Thanks! Even if there aren't many dogs for the match, there will be breed club and rescues with their dogs as well as folks for the free microchipping. It should be a fun event - as long as the rain holds off.


----------



## Poly

cookieface said:


> What is an "AKC sanctioned 'Dog Match' for puppies and adult dogs who are about to enter the show ring"? Is this like a practice conformation show? I googled, but couldn't find an answer. Thanks!


It depends on the type of match. 

Understand that clubs can hold sanctioned matches for all kinds of events. Also, there are a lot of technicalities that I won't get into.

There are different 'plans' of dog show matches (A, OA, B, OB and OC). 


Plan 'A' and 'OA' matches are, for all intents and purpose, the same as a show, except that the scores don't count.
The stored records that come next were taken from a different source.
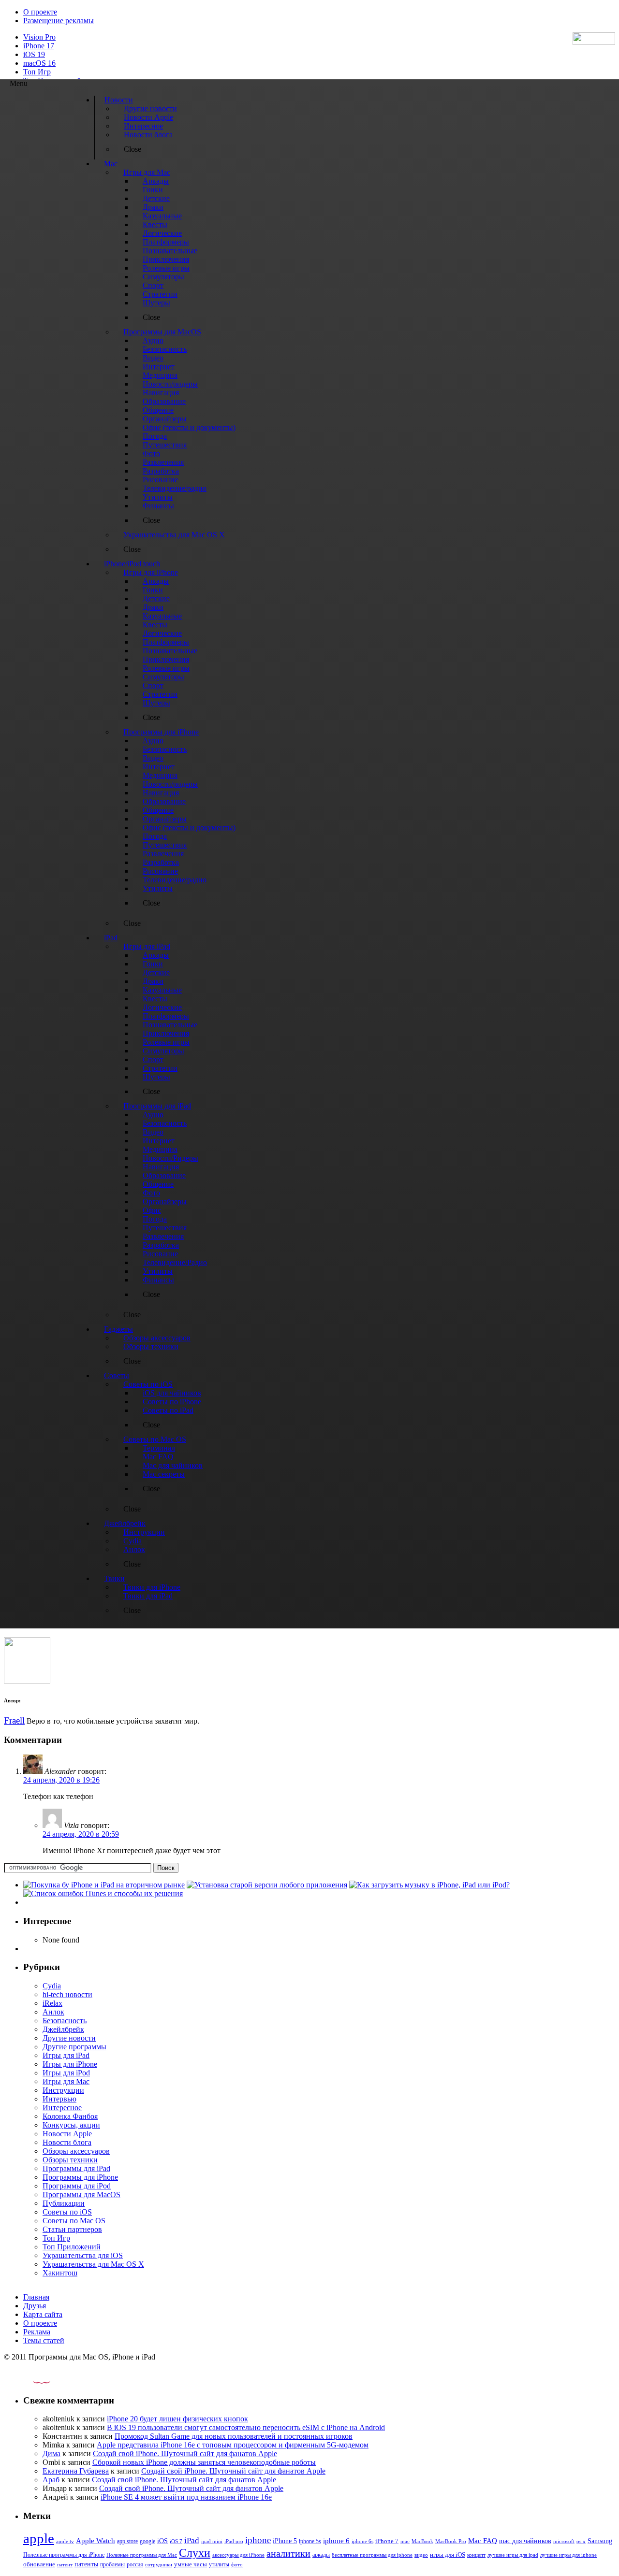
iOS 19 (34, 54)
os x (581, 2541)
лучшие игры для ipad (512, 2555)
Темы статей (43, 2340)
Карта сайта (42, 2314)
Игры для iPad (66, 2055)
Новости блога (67, 2142)
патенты (86, 2564)
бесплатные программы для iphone (372, 2555)
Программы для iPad (76, 2168)
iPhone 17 (38, 46)
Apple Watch (95, 2540)
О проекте (40, 12)
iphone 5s (310, 2541)
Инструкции (63, 2090)
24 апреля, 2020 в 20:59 (81, 1834)
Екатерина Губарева (76, 2471)
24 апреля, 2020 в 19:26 (61, 1780)
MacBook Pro (450, 2541)
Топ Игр (37, 72)
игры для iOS (447, 2554)
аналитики (288, 2553)
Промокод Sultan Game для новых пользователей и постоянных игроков (234, 2436)
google (147, 2541)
Essentially ALL the show rules and regulations apply. Often, the judges will be the same ones that you would encounter at a show. While it can be thought of as practice, it will have the look-and-feel of an actual show. The rules say


> The primary purpose of this type of event is to give members of the clubs the opportunity to demonstrate their knowledge and competence in handling the details of a dog show. A club must hold at least two matches of this type, not less than six months apart, which are considered “qualifying” by The American Kennel Club,.....etc.


So it's really a 'test' for the club.

Plan 'B' and 'OB, matches are very similar, but some rules are relaxed. IME, these are often 'get-ready' events for new clubs that aren't quite up to holding an 'A', or 'OA' match, but some clubs do hold them as events.

Plan 'OC' matches, on the other hand, are very similar to 'fun matches'. They are usually held by established clubs that are already eligible to hold a show. An eligible AKC club CANNOT hold a 'fun match' under their club name unless it is restricted to members-only. So an 'OC' match is way for a club to hold what is in effect an 'open' match. These have much more of the look-and-feel of a practice show, IMO. So if that is what you are looking for, this is the type of match you would want. 

Hope this helps.


----------



## cookieface

Poly - Thanks! The only information I found about the dog match was the statement I quoted above from a newspaper article. The additional information is helpful and I won't feel so lost while we're there.

I just did a little more digging and found this, "AKC Sanctioned 'B' Match Show with the Delaware County KC All Breed Match Show" on the Middle Atlantic Saint Bernard Club web page. It looks as though the entire event is part of the AKC Responsible Dog Ownership program. I'm really looking forward to it and there's no rain in the forecast


----------